Text section START

I’ve never really shared this with anyone, but I’d like to lay out what a day in the life of a person with M.E. CFS might look like. This is what my day looked like while I was recovering from M.E./CFS (as I mention here, these terms have become a bit blurry over the years!).
I’m not doing this so you can compare yourself with me, whether you’re doing better or worse, but more to show you that there is hope and that ultimately, progress is progress. Please don’t compare yourself to where I was, or what you think ‘70%’ should look like- this is simply a guide designed to help. It’s also quite a rough guide. I think you can fill in the blanks yourself.
You are also invited so share this post or page with anyone you think might benefit from understanding a little bit more about the condition (there are also articles that might help them here and here). I am in no way making the accounts more dramatic, or worse than it actually was. This is how it really played out.
Let’s take a little look…
CFS at 5% ability (being cared for completely by my parents)
Sleep: 21-22 hours a day
Going to sleep at: ?
CFS at 10% ability (not much better)
Sleep: 20 hours a day
Going to sleep at: ?
CFS at 20% ability (trying to sit up in bed with little success)
Sleep: 19 hours a day
Going to sleep at: ?
Memories: trying to eat mushy toast with honey and feeling sick, vague memories of trips to the doctors where everyone else had to speak for me.
CFS at 30% ability (sitting up in bed for around 10 seconds before lying down again)
Sleep: 18-19 hours a day
Going to sleep at: 4am (possibly, not entirely sure)
Memories: managing to eat a whole slice of toast and drink some tea without feeling awful. There is some talk of going for a walk, although I can’t remember if we managed it or not (probably not).

Text section END

Activity 1
Quote the stretch of the M.E./CFS account from "Sleep: 21-22 hours" through "with little success)".
Activity 2
Extend the account of recovering from M.E./CFS past its final sentence.

Supplied information START

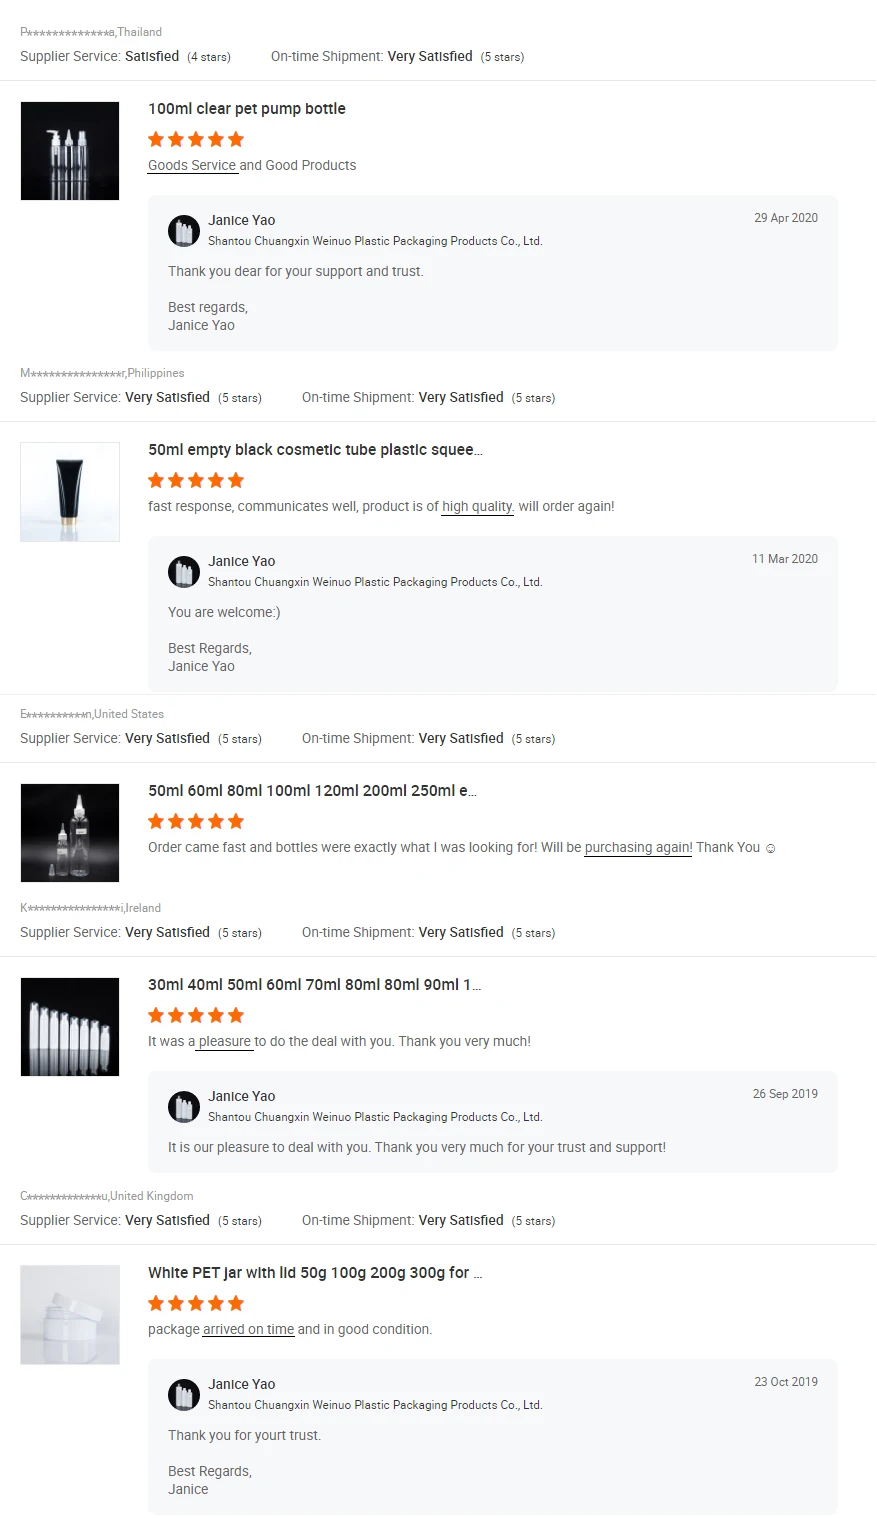Click star rating under 50ml black cosmetic tube

(196, 481)
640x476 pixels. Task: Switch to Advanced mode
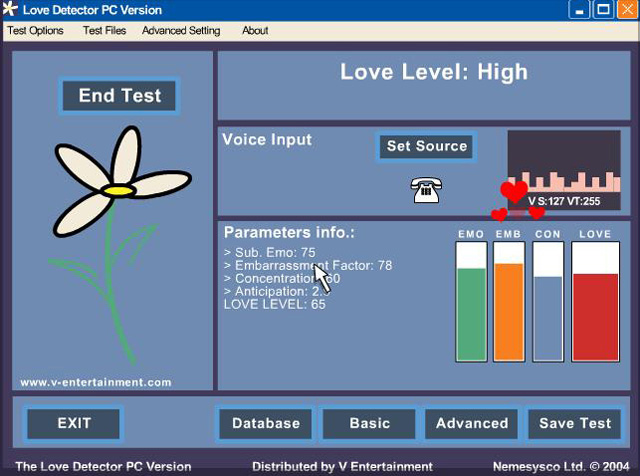(472, 423)
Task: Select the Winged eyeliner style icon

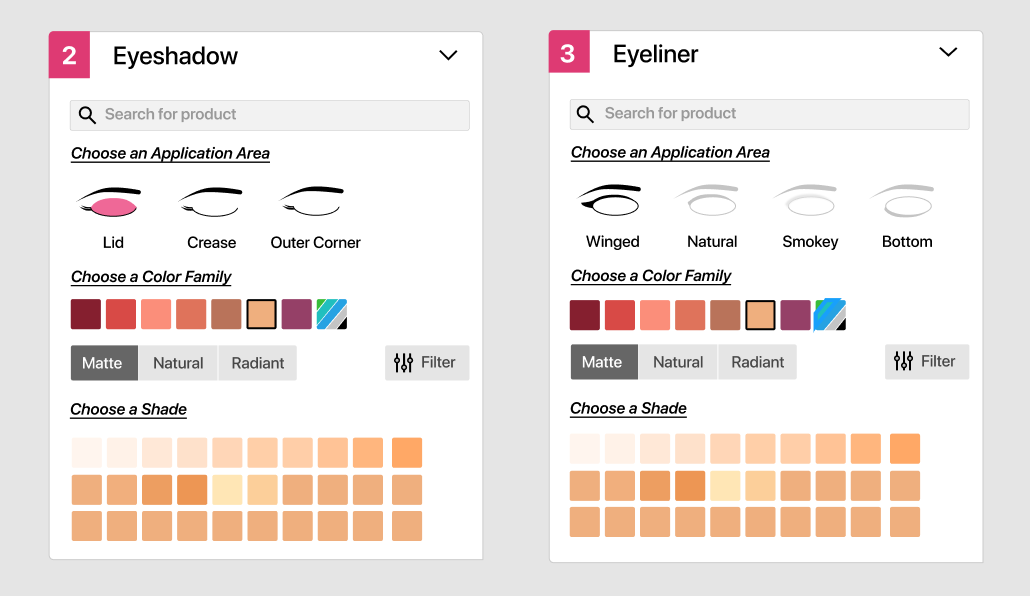Action: [610, 201]
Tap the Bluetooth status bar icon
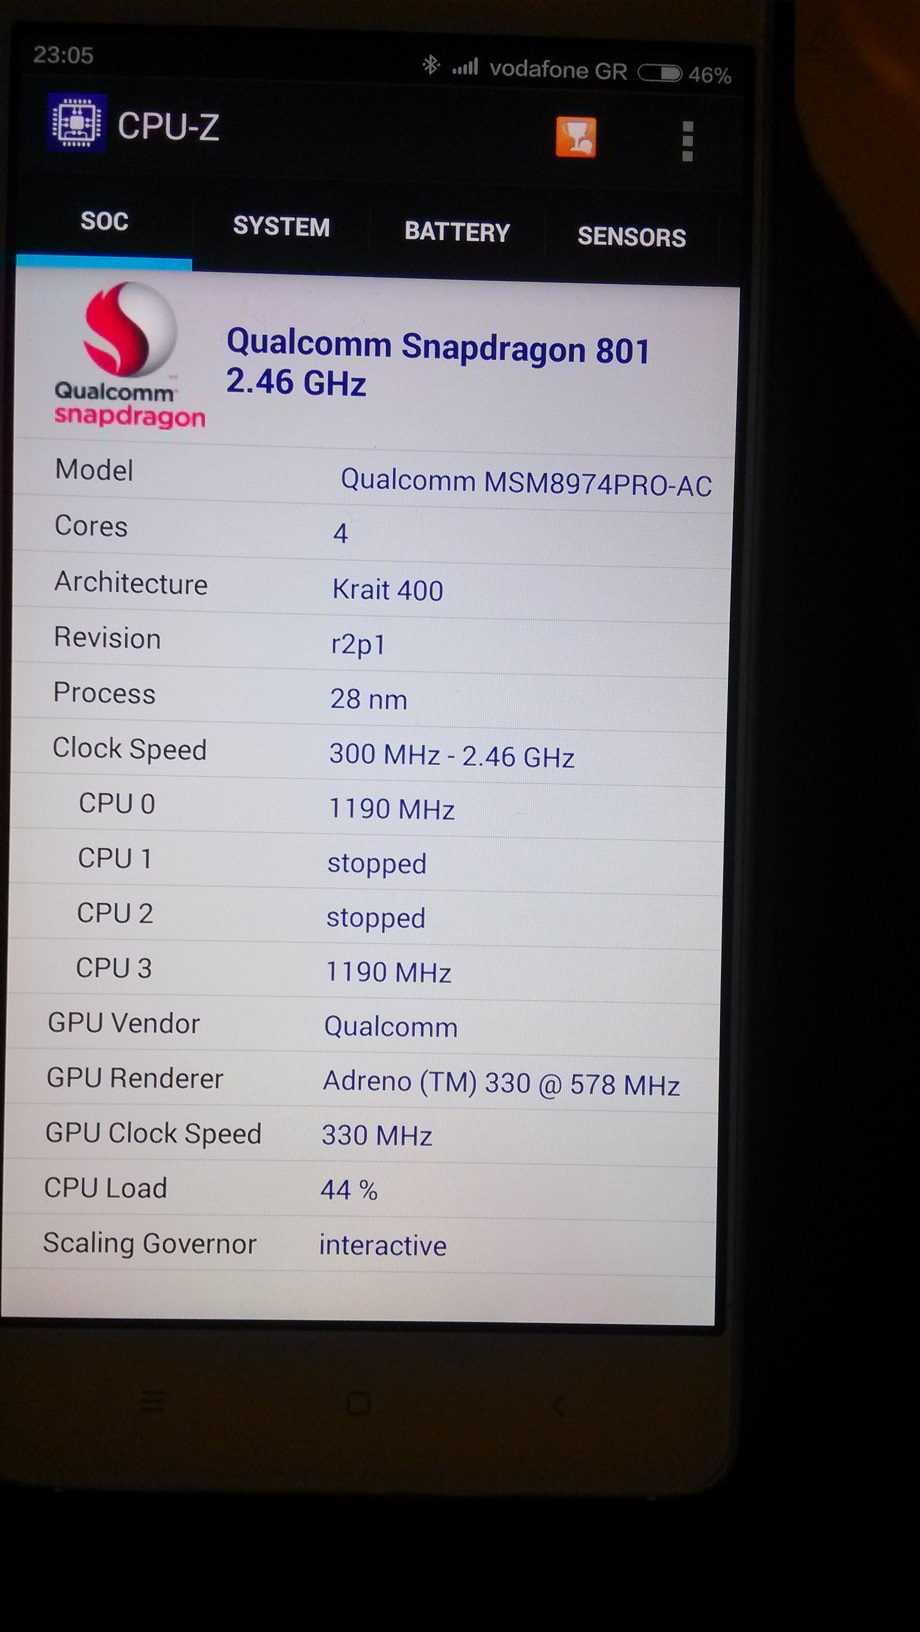The height and width of the screenshot is (1632, 920). (x=431, y=65)
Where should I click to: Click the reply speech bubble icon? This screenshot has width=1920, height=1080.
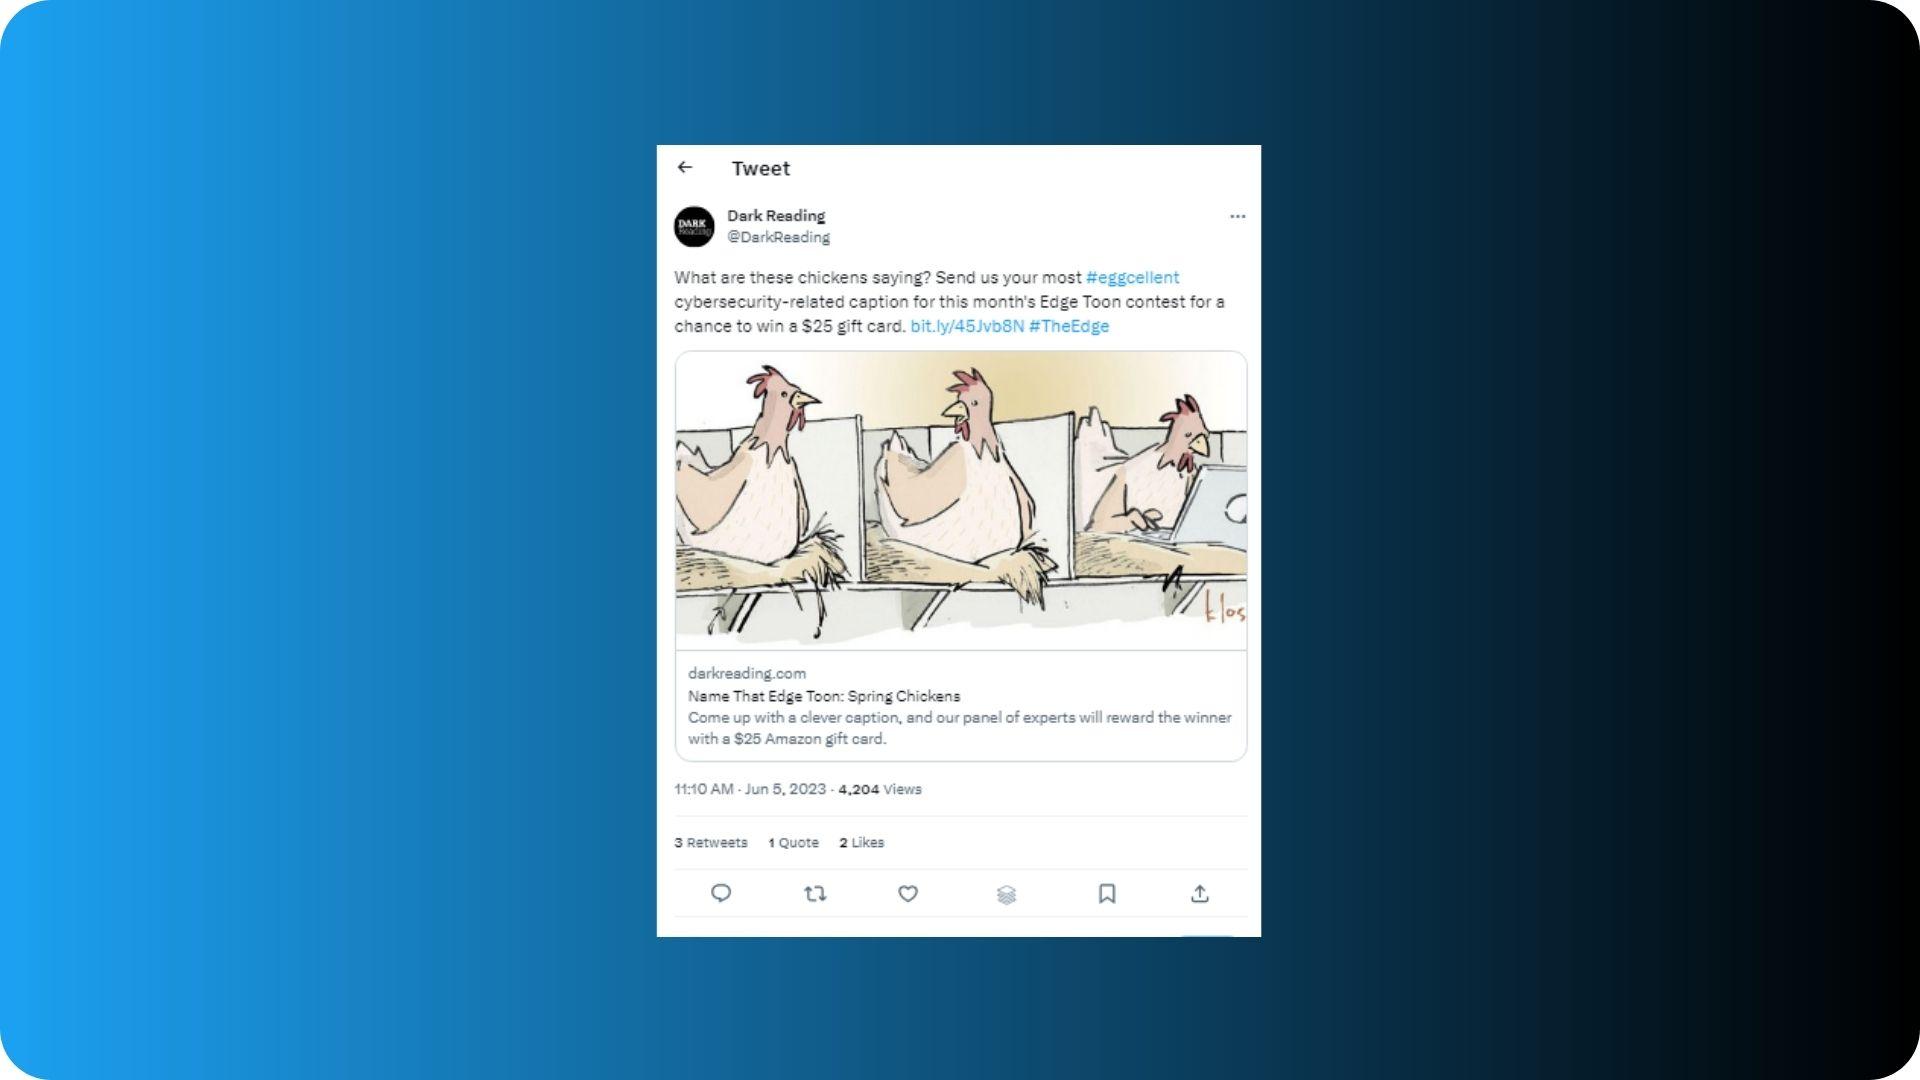click(721, 893)
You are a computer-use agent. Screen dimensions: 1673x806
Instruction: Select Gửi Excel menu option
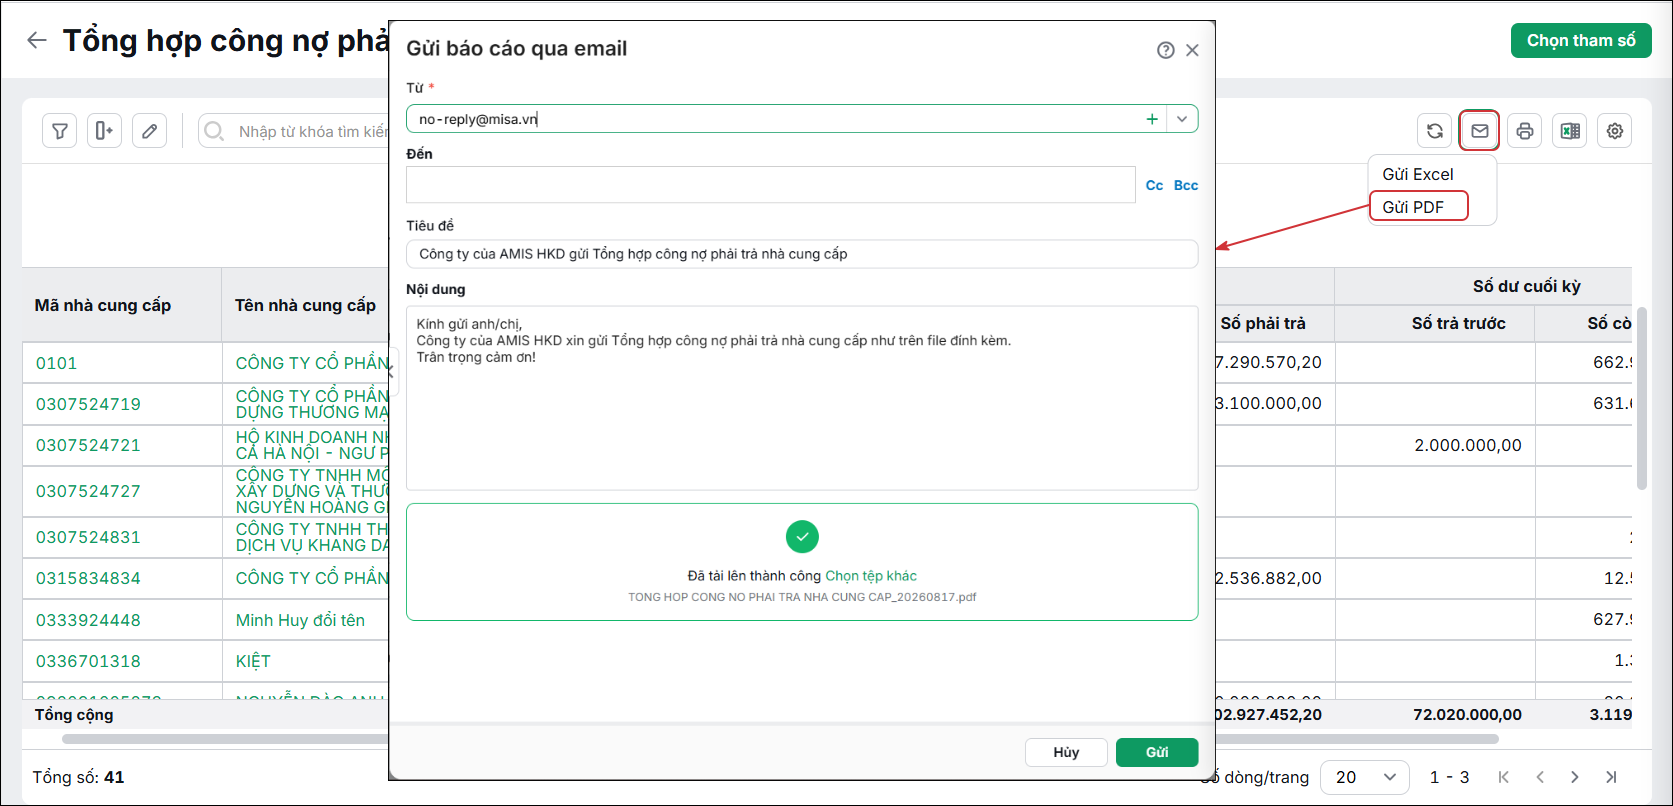1418,174

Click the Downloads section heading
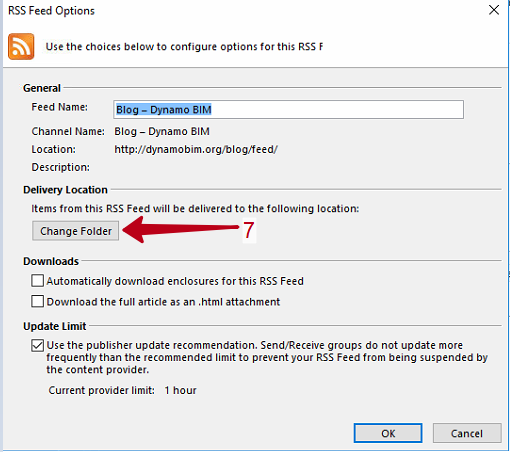[51, 261]
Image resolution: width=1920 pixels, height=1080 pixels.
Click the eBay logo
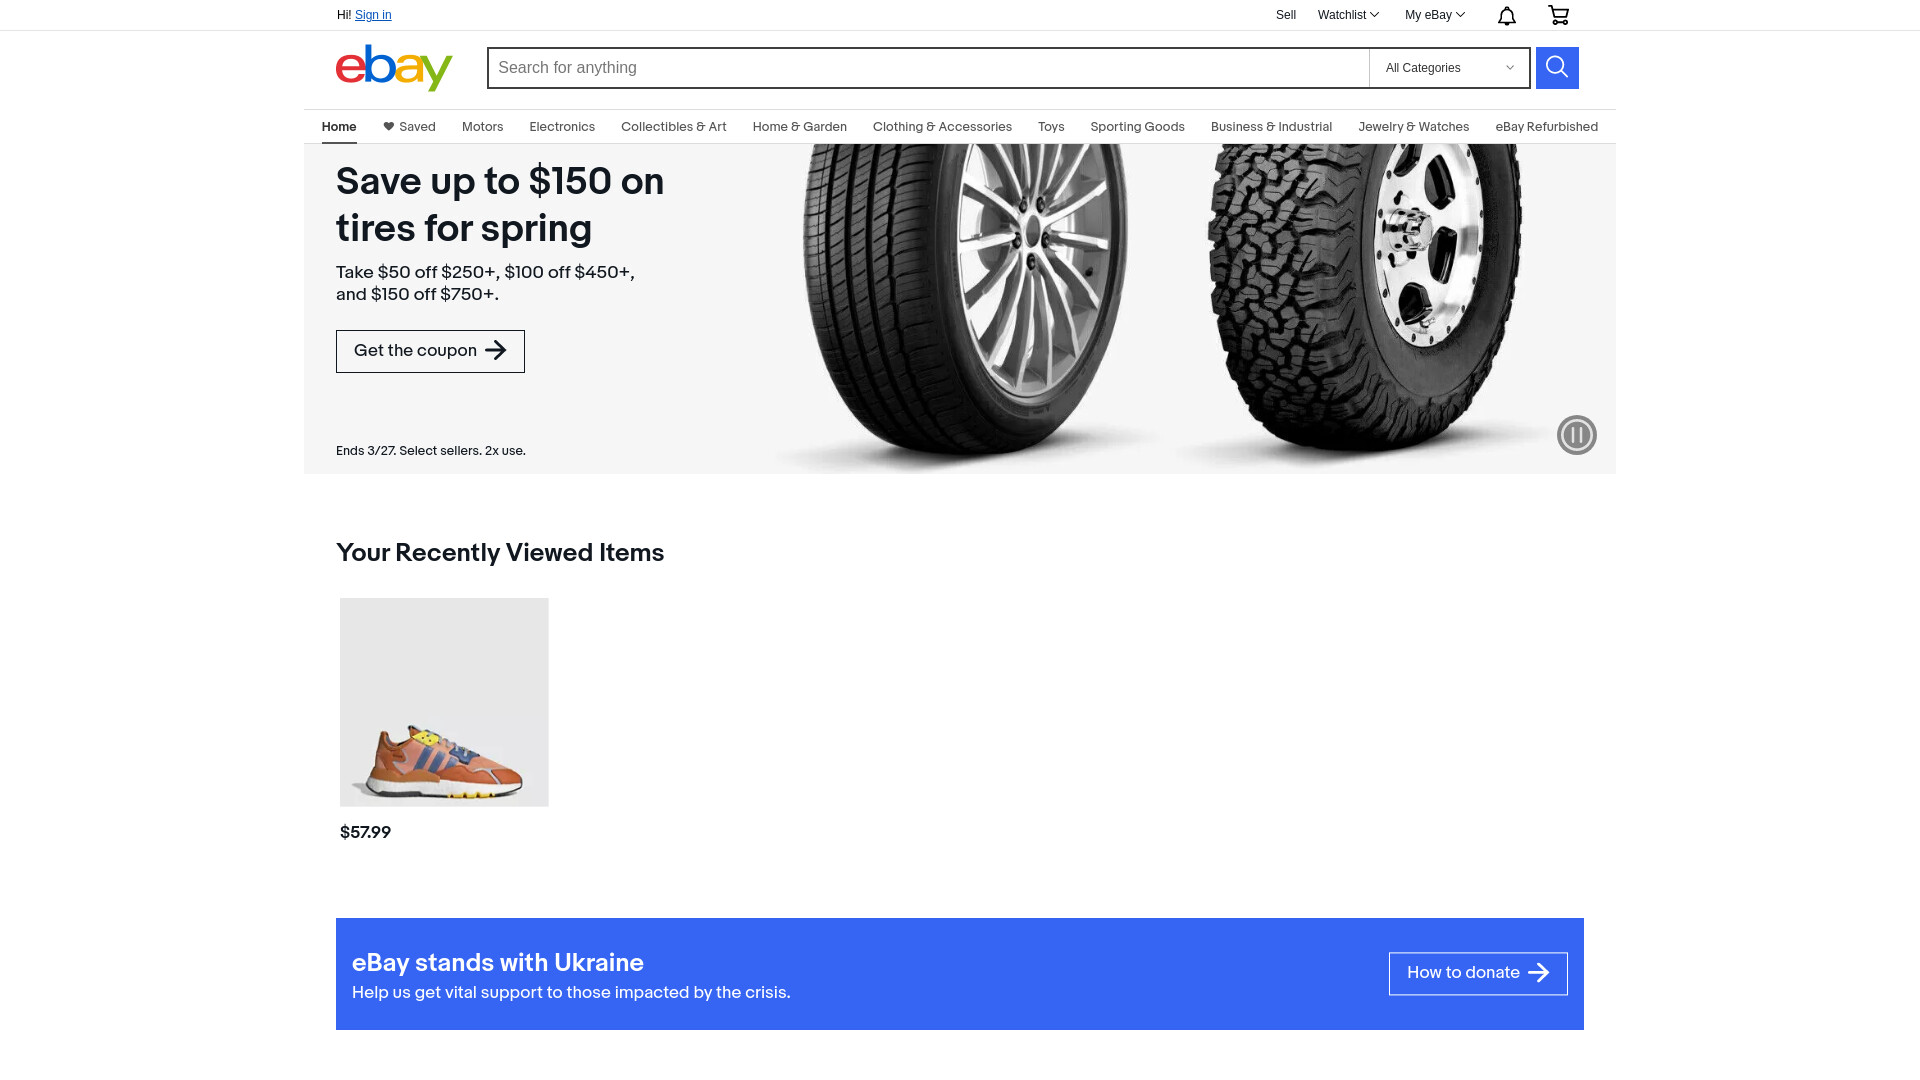(x=394, y=68)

Supplied information END

Exercise output 1
Sleep: 21-22 hours a day
Going to sleep at: ?
CFS at 10% ability (not much better)
Sleep: 20 hours a day
Going to sleep at: ?
CFS at 20% ability (trying to sit up in bed with little success)

Exercise output 2
CFS at 40% ability (sleeping less, but dealing with complicated symptoms)
Sleep: 17-18 hours a day
Going to sleep at: 4am, waking up at midday, then back to sleep again.
Memories: going to the supermarket with my parents, feeling sick with all the lights, noise and crowds (wanting to get out as quickly as possible).
CFS at 50% ability (on my way?)
Sleep: 17 hours a day
Going to sleep at: 2am- is this progress?
Memories: attempting to play Mahjong on the computer when propped up with enough pillows and realising this was a good way to spend the early hours of the morning.
CFS at 60% ability (attempting to leave the house)
Sleep: 16 hours
Going to sleep at: a more ‘human time’- 1am/2am.
Memories: being exhausted and having to have a 3-hour nap after my Mum takes my shopping. It is one of the most confronting experiences of my life, and I’ve often been in this situation, got in the car, and already felt as though it was too much.
CFS at 70% ability (wanting to leave the house more regularly)
Sleep: 14-15 hours a day
Going to sleep at: midnight, sleeping on and off (constantly tired even when awake)
Memories: headaches; still having trouble with lights. I still don’t find myself saying that much- it’s all quite overwhelming, as I’m starting move back into life again.
CFS at 80% ability (getting back into normal life)
Sleep: 12-13 hours a day
Going to sleep at: 11pm-ish, but the insomnia is terrible. Waking up every half hour.
Memories: less persistent headaches; wanting to eat more; terrible anxiety, but able to hold down a part-time job- just! (2 days a week in a photocopy room).
CFS at 90% ability (a bit of a danger zone)
Sleep: 10-11 hours a day
Going to sleep at: 10.30pm, but still have some insomnia.
Memories: no more headaches, functioning ‘normally’ with daily tasks without feeling overwhelmed.
CFS at 100% ability
I have to admit, the gulf between 90% and 100% is a little bit blurry, but once I realised I could work full-time and symptom-free after a few years, I knew I’d got there. This is one of the most dangerous times for relapses, as the temptation to push yourself and declare yourself well and healed is always there.
The above obviously doesn’t take into account relapses, and the road to healing definitely isn’t as smooth as I made it out to be here. But I hope that this might help you explain you situation with others and that you might be able to find some hope in it.